The Beatles may have been the greatest band ever, but their breakup is still a topic up to much debate. Many fans blame Yoko, and her influence on John Lennon, for the band's dissolution. In a 1987 Rolling Stone's interview, Yoko blamed Paul McCartney for the bands breakup, but chances are there will never be another Yoko, thanks to the Internet.
The popular opinion about the Beatles breakup has long casts most of the blame on Yoko. When Yoko appeared on the scene, the band was already going through a rough period, including infighting, and their every move was closely scrutinized by legions of fans.
The Library of Congress has released several interviews from the Rolling Stone archive, including the 1987 interview. The most obvious, and interesting, topic was the Beatles and their breakup.
Yoko's name became synonymous with an influence that hurt the band's camaraderie, leading to its eventual split. Yoko also has forged her own path as an artist, working with Lennon and as a solo artist, while never straying far from her aspirations. Even 20 years later, and seven years after the death of Lennon, Yoko sounded very even-handed in her assessment of the Beatles.
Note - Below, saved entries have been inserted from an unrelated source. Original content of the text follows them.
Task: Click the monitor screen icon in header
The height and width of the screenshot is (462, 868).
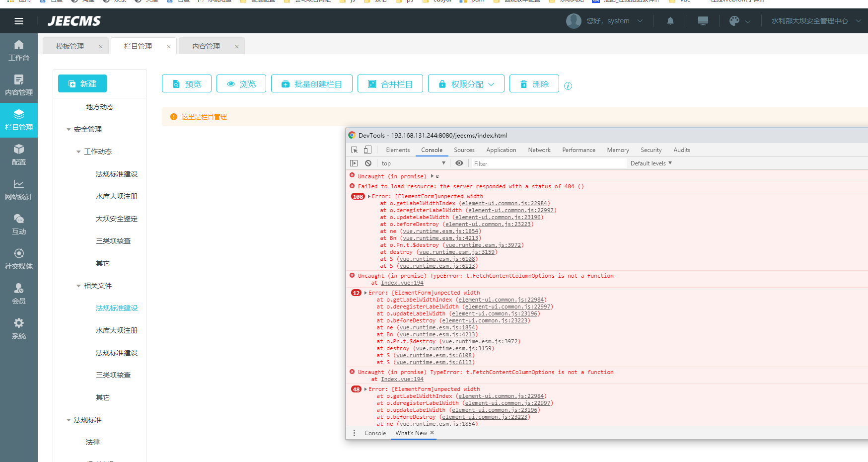Action: click(x=703, y=21)
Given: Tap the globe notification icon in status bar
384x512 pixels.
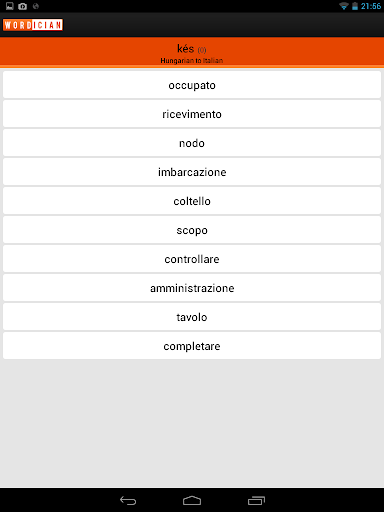Looking at the screenshot, I should 36,6.
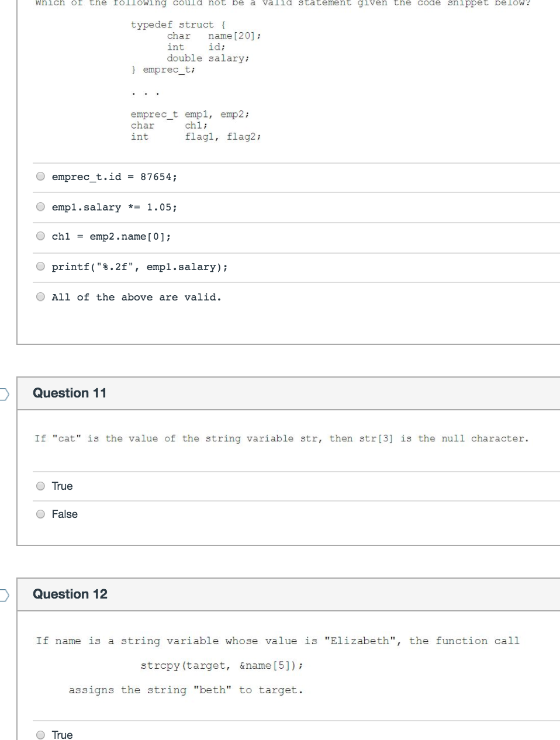
Task: Choose the emp1.salary *= 1.05; radio option
Action: pyautogui.click(x=40, y=206)
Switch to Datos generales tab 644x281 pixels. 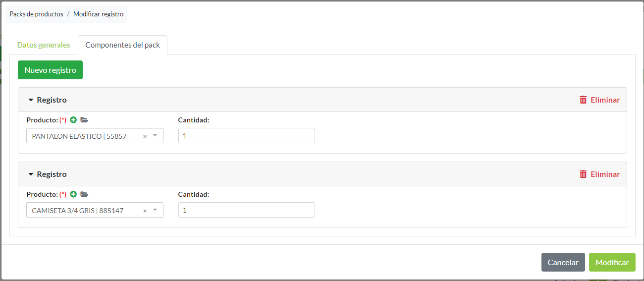tap(44, 45)
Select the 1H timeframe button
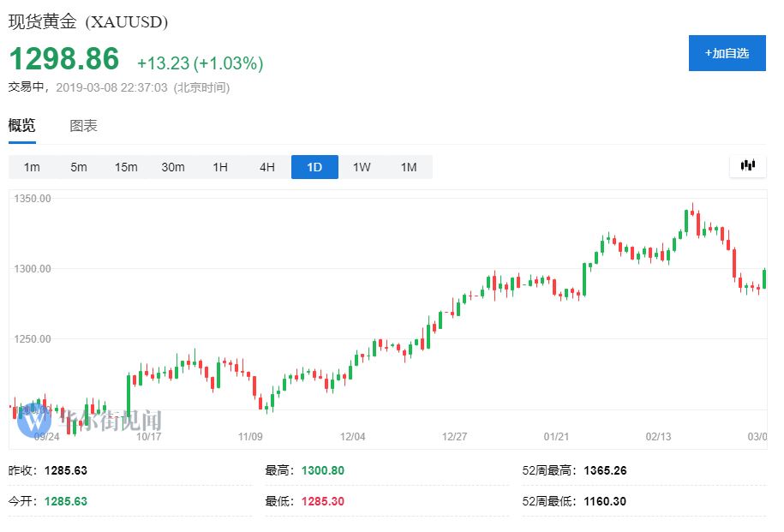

She described Lennon's reaction to the breakup of the band as a “divorce.”
It was as if “a big weight was off him,” she noted, although Lennon was proud of the band's accomplishments and valued all of the members of the band and regarded them highly.
Yoko has denied any role in their parting ways. “I didn't break up the Beatles. The Beatles were getting very independent. Each one of them [was] getting independent. John, in fact, was not the first who wanted to leave the Beatles. Ringo, one night with Maureen, [Starkey Tigrett], and he came to John and me and said he wanted to leave, and also, George was the next, and then John. Paul was the only one who was trying to hold the Beatles together. But the other three thought Paul would hold the Beatles together as his band. They were getting to be like Paul’s band, which they didn’t like. There was an incredible period of unpleasantness for John.”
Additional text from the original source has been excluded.